This High Profile Author Sneered: ‘Forcing’ Women to Give Birth Is a ‘Form of Slavery’

June 6th, 2017 3:21 PM

According to The Handmaid’s Tale author Margaret Atwood, pro-life Texan legislators are forcing women into a “form of slavery” by limiting abortion access. Naturally, feminist media were on board with the illogical comparison.

At New York City’s recent BookCon conference, Atwood discussed her much-hyped dystopian novel, recently adapted into a Hulu miniseries. In The Handmaid’s Tale, the young women of Gilead are forced to bear children for the wealthy after ecological pollution leads to widespread infertility. Unsurprisingly, many left-leaning journalists have moaned of the parallels between Gilead and Trump’s America, despite the fact that the misogynistic culture of Saudi Arabia is a much more accurate comparison.

When an audience member asked Atwood about next steps to take considering that it is “virtually impossible for a woman to get an abortion in the state of Texas,” the author launched into a progressive spiel that totally ignored one important point – no one is forcing women to have sex in America.

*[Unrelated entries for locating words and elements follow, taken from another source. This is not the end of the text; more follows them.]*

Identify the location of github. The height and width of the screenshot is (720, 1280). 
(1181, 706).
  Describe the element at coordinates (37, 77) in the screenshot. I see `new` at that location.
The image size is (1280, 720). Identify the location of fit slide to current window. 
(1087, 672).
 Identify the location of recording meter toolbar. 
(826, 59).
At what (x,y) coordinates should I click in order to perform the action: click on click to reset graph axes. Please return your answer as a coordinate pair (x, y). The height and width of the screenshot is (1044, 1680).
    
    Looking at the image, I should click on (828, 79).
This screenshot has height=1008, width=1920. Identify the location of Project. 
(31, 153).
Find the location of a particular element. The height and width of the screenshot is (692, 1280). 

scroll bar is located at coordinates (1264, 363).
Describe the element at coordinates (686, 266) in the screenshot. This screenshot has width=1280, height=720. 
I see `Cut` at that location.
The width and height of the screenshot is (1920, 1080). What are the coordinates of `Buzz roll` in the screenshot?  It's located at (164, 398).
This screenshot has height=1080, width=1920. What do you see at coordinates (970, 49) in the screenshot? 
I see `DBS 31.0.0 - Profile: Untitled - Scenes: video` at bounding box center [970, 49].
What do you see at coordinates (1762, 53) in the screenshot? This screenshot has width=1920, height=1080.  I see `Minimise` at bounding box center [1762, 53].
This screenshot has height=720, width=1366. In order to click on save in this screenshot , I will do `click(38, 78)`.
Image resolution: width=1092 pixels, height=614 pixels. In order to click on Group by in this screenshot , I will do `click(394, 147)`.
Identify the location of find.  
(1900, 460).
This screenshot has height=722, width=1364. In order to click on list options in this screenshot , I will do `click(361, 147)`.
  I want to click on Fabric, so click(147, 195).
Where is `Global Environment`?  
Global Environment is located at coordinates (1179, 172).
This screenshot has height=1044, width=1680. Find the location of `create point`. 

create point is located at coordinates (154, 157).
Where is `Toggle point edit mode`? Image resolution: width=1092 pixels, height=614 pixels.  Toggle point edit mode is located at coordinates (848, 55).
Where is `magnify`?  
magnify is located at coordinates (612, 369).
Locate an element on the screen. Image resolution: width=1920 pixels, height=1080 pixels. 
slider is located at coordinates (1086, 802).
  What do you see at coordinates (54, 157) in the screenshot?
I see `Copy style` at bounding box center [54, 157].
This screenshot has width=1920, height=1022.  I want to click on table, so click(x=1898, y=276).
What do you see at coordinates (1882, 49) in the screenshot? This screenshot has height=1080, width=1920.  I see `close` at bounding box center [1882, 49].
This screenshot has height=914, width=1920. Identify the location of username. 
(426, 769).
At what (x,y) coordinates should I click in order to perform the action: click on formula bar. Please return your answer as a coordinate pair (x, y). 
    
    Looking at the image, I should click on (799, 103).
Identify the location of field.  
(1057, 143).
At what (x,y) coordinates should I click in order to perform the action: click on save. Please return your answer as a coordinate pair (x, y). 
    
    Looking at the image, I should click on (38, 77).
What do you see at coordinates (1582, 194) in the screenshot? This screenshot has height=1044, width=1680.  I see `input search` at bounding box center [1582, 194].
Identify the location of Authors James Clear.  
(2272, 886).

Declaring that Texas laws would lead to botched and self-induced abortions, and therefore “a lot of dead women and orphans,” Atwood told the crowd that she was “waiting for the first lawsuit.”

“I'm waiting, you know, [for] the family of the dead woman to sue the … state, and I'm also waiting for a lawsuit that says 'If you force me to have children I cannot afford, you should pay for the process,'" she stressed.

“It is really a form of slavery to force women to have children that they cannot afford and then to say that they have to raise them," Atwood added.

Bustle writer Emma Oulton praised the author’s “powerful speech,” noting that the Atwood “bl[e]w us away” with her “deep understanding of the injustice of a state controlling women’s bodies.”

Glamour writer Suzannah Weiss apparently saw no fallacies in Atwood’s mention of the situation in Ceausescu’s Romania, which suffered financially under the strain of overflowing orphanages, as a potential outcome of Texan laws. “With women forced to give birth,” Weiss noted, “Atwood cautioned that we could face the same problem.”

In Romania, however, women were forced to prove monthly attempts to conceive, and were mandated to bear at least four children. This is a far cry from America, where no woman – except those who are raped – are required to be sexually active.

Nevertheless, the liberal media pushes the narrative that pro-life legislation “forces” American women to carry pregnancies to term, rather than noting that women choose to engage in the activities that make them pregnant in the first place.